[Math] Why does an elliptic curve have genus one

Question

I read that one definition of an elliptic curve goes as follows: Let $k$ be a field. We define the elliptic curve over $k$ be a smooth projective curve $E$ over $k$, isomorphic to a closed subvariety of $\mathbb P_k^2$ defined by a homogeneous polynomial $F(u,v,w)$ of the form
$$F(u,v,w)=v^2w+(a_1u+a_3w)vw-(u^3+a_2u^2w+a_4uw^2+a_6w^3),$$
where $a_i\in k$ for $k\in\{1,2,3,4,6\}$, with privileged rational point $o=(0,1,0)$. How can I prove from this definition that the arithmetic and geometric genus of any elliptic curve over a given field $k$ is 1 if $\operatorname{char}(k)\ne 2$? This problem was popped on my mind when I was reading Takeshi Saito's book Fermat's last theorem: Basic tools lemma 1.10. (2) as well as definition of an elliptic curve from Qing Liu's book Algebraic Geometry and Arithmetic curves.

Answer 1

If you define it to be a projective curve given by a degree 3 polynomial, you just need a formula linking the degree of a plane curve with the genus.
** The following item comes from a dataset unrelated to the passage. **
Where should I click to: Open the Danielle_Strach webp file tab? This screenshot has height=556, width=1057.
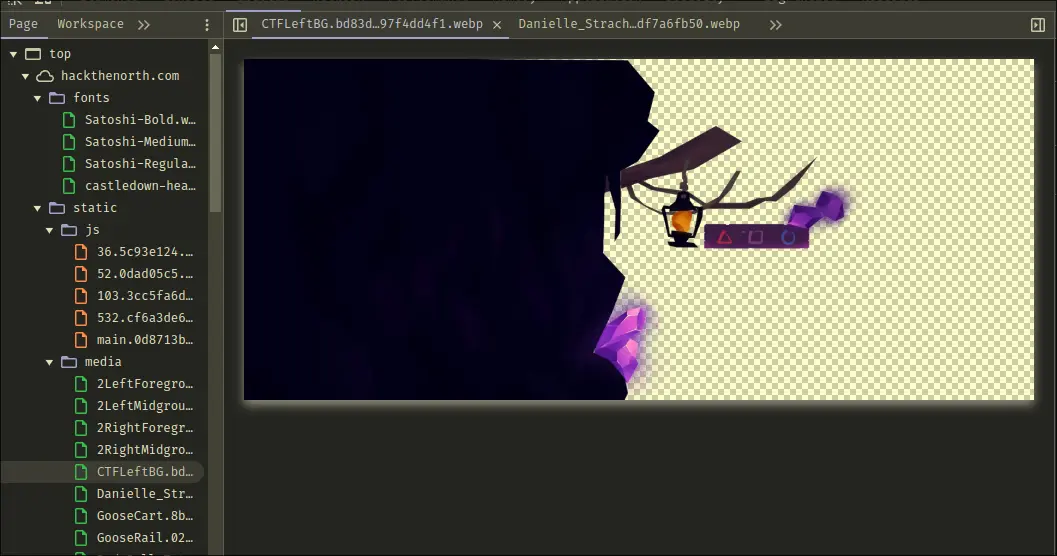pos(628,24)
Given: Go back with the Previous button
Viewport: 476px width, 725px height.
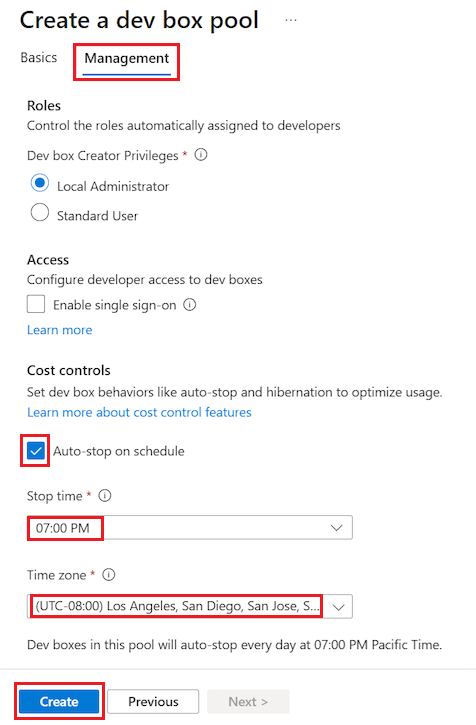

This you can find:

http://en.wikipedia.org/wiki/Genus%E2%80%93degree_formula

(By smoothness, which you can check by hand, it doesn't matter if you want to refer to arithmetic or geometric genus).

It's a bit more natural to define it to be a (smooth projective) genus one curve with a marked point, and then prove every such object can be given an equation like the one you wrote, but it can be easier to define everything in terms of equations.